The aim of this study was to assess actual groundwater quality using two proxy-based approaches. The first approach was based on faecal indicator bacteria, while the second focussed on continuous time-series of groundwater measurements.

The focus of this study lay on the first 20 m of aquifer affected by river water infiltration. While many previous studies have focussed on distances greater than 20 m (Regli et al. 2003; Pang 2009), the results from this study demonstrated the relation between filter efficiency and distance from the river bed in the near river zone, where strong gradients in filter efficiency were observed. Bacterial concentrations were highest at the beginning of the event and decreased to background levels within 1–2 days. Low-resolution monitoring following high discharge events, as is often the case in practice, is therefore likely to miss peak bacterial concentrations in some, or all of the sampling points. Furthermore, high bacterial concentrations early in events may pose a considerable threat to drinking water quality, if the water suppliers are not informed in time to avoid extracting freshly infiltrating river water. In addition to transient bacterial concentrations in groundwater, the heterogeneity of hydraulic conductivities leads to complex flow and transport patterns, which cannot be interpreted based on only few microbial samples, hydrological situations or observation well time-series.

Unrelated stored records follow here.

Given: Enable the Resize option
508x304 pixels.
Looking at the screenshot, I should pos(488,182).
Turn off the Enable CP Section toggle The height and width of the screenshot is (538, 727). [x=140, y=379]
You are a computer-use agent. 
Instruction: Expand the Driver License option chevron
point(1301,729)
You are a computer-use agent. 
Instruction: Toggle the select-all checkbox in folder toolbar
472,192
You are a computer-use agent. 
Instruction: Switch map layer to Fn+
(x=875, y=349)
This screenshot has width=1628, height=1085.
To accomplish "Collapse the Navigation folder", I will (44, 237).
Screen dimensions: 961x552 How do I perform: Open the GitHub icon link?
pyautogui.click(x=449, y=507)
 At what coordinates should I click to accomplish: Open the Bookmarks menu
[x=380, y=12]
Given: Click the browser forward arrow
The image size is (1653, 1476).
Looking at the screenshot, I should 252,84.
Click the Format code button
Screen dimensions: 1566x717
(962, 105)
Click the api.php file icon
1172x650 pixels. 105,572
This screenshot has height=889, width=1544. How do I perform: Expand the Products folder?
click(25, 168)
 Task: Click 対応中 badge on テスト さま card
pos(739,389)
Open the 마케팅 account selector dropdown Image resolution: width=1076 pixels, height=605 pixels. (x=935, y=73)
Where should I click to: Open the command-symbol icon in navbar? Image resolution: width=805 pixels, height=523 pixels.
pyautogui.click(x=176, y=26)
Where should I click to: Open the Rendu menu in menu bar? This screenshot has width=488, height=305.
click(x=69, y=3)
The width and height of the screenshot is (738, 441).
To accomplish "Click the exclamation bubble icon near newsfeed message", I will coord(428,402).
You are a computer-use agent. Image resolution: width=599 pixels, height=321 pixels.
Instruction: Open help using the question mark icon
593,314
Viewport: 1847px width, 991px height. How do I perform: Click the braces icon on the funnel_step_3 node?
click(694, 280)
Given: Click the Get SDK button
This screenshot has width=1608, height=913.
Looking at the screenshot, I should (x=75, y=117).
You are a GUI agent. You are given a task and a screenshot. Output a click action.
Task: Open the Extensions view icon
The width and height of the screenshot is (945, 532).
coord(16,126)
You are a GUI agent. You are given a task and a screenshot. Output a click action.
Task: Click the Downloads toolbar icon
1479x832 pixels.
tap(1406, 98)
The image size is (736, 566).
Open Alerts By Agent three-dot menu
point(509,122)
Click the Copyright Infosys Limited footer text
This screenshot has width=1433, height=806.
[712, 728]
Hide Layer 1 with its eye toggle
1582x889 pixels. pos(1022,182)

In addition to the event sampled, future event-based sampling experiments should therefore focus on high-resolution early event sampling, i.e. during the rising limb of the river hydrograph, and include pre-event investigations of bacterial concentrations.

The second proxy analysis approach under investigation was based on the assessment of continuous time-series of six parameters. While the parameters all showed a reaction to infiltrating river water, none matched the behaviour of bacterial concentrations. We therefore propose combined analysis of a set of indicator parameters, such as electrical conductivity, temperature and SAC, to detect rapidly infiltrating river water. A SOM-SM analysis of a multivariate data set, including multiple observation wells and multiple parameters, can identify shifts in groundwater quality based on observed variance in the data set and provide the basis for an early warning system for the water supplier.

The connection between precipitation, high discharge events in the river and increased faecal indicator bacteria concentrations is well-established. However, investigations concerning the dynamics between the onset of increased river water infiltration and endangerment of drinking water wells require high-frequency event-based microbial sampling to highlight the transient character of bacterial density during a high discharge event. This study showed the importance of sampling frequency and knowledge of aquifer composition when conducting microbial sampling studies. The proposed methodology based on high-resolution sampling in combination with a multiparametric monitoring network and multivariate analysis removes the focus from a threshold-oriented, towards a process-oriented approach to groundwater quality management for drinking water extraction wells near rivers.